Collected data entries
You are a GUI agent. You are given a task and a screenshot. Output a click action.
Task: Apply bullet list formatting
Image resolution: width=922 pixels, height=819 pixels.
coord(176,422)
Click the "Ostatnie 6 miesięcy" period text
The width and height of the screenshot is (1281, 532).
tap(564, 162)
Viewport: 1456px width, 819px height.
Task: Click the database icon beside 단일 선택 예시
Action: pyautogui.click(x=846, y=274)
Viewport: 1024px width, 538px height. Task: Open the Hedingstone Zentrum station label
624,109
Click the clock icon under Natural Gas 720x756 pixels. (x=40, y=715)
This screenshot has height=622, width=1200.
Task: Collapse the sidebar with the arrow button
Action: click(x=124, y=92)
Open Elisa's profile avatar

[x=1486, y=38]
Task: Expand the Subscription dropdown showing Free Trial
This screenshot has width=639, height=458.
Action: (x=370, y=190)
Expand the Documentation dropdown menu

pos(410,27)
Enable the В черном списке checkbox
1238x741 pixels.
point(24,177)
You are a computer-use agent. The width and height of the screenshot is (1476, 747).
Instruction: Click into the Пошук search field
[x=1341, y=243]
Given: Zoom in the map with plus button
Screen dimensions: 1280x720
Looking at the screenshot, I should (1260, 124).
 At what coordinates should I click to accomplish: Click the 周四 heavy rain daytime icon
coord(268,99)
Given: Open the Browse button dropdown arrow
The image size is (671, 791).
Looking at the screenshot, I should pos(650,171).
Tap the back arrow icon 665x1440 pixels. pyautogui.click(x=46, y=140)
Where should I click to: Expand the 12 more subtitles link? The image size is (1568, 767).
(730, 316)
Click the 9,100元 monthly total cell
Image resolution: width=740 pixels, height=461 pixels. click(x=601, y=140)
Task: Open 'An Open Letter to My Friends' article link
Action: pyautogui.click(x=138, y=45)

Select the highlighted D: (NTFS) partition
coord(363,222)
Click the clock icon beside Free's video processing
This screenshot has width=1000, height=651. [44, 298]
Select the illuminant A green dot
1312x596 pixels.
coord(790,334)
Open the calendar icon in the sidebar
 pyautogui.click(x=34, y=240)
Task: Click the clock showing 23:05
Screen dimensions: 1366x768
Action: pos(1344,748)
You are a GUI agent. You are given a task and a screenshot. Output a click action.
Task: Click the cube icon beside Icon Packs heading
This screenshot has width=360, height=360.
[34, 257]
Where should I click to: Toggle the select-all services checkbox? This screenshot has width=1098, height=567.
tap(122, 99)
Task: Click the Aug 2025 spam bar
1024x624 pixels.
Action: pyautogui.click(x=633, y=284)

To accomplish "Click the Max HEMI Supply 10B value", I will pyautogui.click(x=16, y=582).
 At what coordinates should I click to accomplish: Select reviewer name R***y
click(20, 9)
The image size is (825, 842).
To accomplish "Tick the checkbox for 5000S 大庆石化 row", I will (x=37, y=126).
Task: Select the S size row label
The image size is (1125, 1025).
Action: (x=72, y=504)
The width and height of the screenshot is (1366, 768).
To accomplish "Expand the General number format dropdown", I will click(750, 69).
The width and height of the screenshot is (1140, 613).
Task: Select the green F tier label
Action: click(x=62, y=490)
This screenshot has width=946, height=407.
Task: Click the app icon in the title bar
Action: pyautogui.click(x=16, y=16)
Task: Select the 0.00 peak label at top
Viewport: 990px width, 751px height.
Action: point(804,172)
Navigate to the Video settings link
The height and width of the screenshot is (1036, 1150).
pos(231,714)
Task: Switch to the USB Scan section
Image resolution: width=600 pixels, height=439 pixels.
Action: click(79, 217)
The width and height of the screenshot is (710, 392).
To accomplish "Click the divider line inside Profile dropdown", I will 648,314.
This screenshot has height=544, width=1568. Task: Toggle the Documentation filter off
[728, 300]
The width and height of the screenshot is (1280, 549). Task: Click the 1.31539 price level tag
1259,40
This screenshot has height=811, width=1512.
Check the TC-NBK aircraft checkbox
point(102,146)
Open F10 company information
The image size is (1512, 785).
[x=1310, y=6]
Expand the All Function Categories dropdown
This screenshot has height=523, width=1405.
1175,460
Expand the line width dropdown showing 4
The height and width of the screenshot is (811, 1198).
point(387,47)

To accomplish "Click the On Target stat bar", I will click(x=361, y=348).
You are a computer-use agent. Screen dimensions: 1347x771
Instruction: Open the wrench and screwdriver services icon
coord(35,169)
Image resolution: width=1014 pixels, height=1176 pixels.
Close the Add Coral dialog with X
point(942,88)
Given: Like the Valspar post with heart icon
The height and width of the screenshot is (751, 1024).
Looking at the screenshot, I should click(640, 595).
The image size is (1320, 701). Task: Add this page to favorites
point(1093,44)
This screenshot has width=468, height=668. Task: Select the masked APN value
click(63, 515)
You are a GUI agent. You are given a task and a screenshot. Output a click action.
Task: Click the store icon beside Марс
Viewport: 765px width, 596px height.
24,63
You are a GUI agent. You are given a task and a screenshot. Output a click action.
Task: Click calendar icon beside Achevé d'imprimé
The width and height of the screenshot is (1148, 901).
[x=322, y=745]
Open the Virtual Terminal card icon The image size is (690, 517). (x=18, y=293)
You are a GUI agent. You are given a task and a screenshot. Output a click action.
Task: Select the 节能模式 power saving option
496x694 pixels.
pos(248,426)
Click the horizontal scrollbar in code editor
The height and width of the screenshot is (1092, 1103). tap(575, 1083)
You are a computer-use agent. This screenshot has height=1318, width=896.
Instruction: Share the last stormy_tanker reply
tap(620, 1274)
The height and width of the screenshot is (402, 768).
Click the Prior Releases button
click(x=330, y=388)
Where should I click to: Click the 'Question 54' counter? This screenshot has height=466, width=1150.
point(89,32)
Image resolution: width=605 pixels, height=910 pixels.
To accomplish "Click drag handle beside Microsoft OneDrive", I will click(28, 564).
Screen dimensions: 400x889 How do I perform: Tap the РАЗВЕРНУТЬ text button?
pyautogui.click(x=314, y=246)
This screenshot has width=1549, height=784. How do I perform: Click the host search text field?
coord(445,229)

### Prompt
Every line above that includes the string "computer" needs to be copied.

### Completed exercise
You are a computer-use agent. The width and height of the screenshot is (1476, 747).
You are a computer-use agent. Screen dimensions: 1347x771
You are a computer-use agent. This screenshot has height=1318, width=896.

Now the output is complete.